(Dataset items)

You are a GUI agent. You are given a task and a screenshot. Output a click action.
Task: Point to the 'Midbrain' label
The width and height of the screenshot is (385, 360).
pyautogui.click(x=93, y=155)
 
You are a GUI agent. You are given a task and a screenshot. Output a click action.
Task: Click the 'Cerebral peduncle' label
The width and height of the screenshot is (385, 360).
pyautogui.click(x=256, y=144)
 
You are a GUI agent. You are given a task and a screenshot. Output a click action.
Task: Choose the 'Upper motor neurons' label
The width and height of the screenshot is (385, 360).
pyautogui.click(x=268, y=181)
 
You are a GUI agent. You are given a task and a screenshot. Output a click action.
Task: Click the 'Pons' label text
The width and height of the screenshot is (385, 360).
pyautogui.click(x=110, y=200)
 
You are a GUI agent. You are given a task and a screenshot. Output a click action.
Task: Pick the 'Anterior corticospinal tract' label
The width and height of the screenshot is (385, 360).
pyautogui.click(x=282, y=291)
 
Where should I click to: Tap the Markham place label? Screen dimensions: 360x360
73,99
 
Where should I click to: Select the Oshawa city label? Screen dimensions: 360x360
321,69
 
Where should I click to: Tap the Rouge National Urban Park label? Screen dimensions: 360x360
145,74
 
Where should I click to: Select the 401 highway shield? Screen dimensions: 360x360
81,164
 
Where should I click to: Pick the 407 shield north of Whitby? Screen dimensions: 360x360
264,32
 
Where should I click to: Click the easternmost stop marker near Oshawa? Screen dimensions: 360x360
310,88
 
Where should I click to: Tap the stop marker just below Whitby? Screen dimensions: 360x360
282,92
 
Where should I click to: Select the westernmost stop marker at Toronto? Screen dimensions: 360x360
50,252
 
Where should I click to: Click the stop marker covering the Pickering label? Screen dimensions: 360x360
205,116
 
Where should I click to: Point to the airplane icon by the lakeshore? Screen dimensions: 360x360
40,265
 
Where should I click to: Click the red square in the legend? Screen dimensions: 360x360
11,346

-- Short task --
Copy every one of the entries above word for word, keeping their original order.

-- Final answer --
You are a GUI agent. You are given a task and a screenshot. Output a click action.
Task: Point to the 'Midbrain' label
The width and height of the screenshot is (385, 360).
pyautogui.click(x=93, y=155)
 
You are a GUI agent. You are given a task and a screenshot. Output a click action.
Task: Click the 'Cerebral peduncle' label
The width and height of the screenshot is (385, 360).
pyautogui.click(x=256, y=144)
 
You are a GUI agent. You are given a task and a screenshot. Output a click action.
Task: Choose the 'Upper motor neurons' label
The width and height of the screenshot is (385, 360).
pyautogui.click(x=268, y=181)
 
You are a GUI agent. You are given a task and a screenshot. Output a click action.
Task: Click the 'Pons' label text
The width and height of the screenshot is (385, 360).
pyautogui.click(x=110, y=200)
 
You are a GUI agent. You are given a task and a screenshot. Output a click action.
Task: Pick the 'Anterior corticospinal tract' label
The width and height of the screenshot is (385, 360).
pyautogui.click(x=282, y=291)
 
Where should I click to: Tap the Markham place label? Screen dimensions: 360x360
73,99
 
Where should I click to: Select the Oshawa city label? Screen dimensions: 360x360
321,69
 
Where should I click to: Tap the Rouge National Urban Park label? Screen dimensions: 360x360
145,74
 
Where should I click to: Select the 401 highway shield? Screen dimensions: 360x360
81,164
 
Where should I click to: Pick the 407 shield north of Whitby? Screen dimensions: 360x360
264,32
 
Where should I click to: Click the easternmost stop marker near Oshawa? Screen dimensions: 360x360
310,88
 
Where should I click to: Tap the stop marker just below Whitby? Screen dimensions: 360x360
282,92
 
Where should I click to: Select the westernmost stop marker at Toronto? Screen dimensions: 360x360
50,252
 
Where should I click to: Click the stop marker covering the Pickering label? Screen dimensions: 360x360
205,116
 
Where should I click to: Point to the airplane icon by the lakeshore? Screen dimensions: 360x360
40,265
 
Where should I click to: Click the red square in the legend? Screen dimensions: 360x360
11,346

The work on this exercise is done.